また、第1算出部61と第2算出部63と第3算出部65と血管径算出部67とのうちの1つまたは複数を端末装置に設けた構成(例えば端末装置で実行されるアプリケーションで実現される構成)であってもよい。以上の説明から理解される通り、測定装置100は、相互に別体で構成された複数の装置でも実現され得る。
(12)各検出部(第1検出部71,第2検出部73,第3検出部75)と各算出部(第1算出部61,第2算出部63,第3算出部65)とを、測定装置100とは別体の外部機器に搭載し、第1算出部61が算出した第1検出信号Z1と第2算出部63が算出した第2検出信号Z2と第3算出部65が算出した第3検出信号Z3とを外部機器から有線または無線により測定装置100に送信することも可能である。

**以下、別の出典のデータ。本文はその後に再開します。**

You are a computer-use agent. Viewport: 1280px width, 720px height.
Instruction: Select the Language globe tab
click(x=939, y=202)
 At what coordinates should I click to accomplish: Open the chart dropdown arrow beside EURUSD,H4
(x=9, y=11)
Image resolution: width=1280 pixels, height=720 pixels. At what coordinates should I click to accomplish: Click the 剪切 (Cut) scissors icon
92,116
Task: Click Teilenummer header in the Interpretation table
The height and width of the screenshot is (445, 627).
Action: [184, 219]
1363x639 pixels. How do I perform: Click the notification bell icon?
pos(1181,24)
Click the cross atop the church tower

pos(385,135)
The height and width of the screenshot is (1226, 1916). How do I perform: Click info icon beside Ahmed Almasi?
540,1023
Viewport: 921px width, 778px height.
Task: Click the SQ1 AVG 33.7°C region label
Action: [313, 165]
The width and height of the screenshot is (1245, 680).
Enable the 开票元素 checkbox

測定装置100の血管径算出部67は、外部機器から受信した各数値から血管径r0を算出する。以上の説明から理解される通り、各検出部と各算出部とは測定装置100から省略され得る。
(13)前述の各形態では、ベルト14と筐体部12とから構成される測定装置100を例示したが、測定装置100の具体的な形態は任意である。例えば、被験者の身体に貼付可能なパッチ型,被験者の耳介に装着可能なイヤリング型,被験者の指先に装着可能な指装着型(例えば着爪型または指輪型),被験者の頭部に装着可能なヘッドマウント型等、任意の形態の測定装置100が採用され得る。なお、ベルト14と測定装置100とを一体とする構成も採用され得る。ただし、例えば指装着型等の測定装置100を装着した状態では日常生活に支障がある可能性が想定されるから、日常生活に支障なく常時的に検出信号を生成するという観点からは、被験者の手首にベルト14により装着可能な前述の形態の測定装置100が特に好適である。なお、腕時計等の各種の電子機器に装着(例えば外付け)される形態の測定装置100も実現され得る。
(14)本発明は、測定装置100の動作方法(測定方法)としても特定され得る。具体的には、本発明の好適な態様の測定方法は、コンピューターが、血流量Qの変化量ΔQ、血管径rの変化量Δr、および、脈波が伝搬する速度に関する伝搬指標から生体の血管径r0を算出する。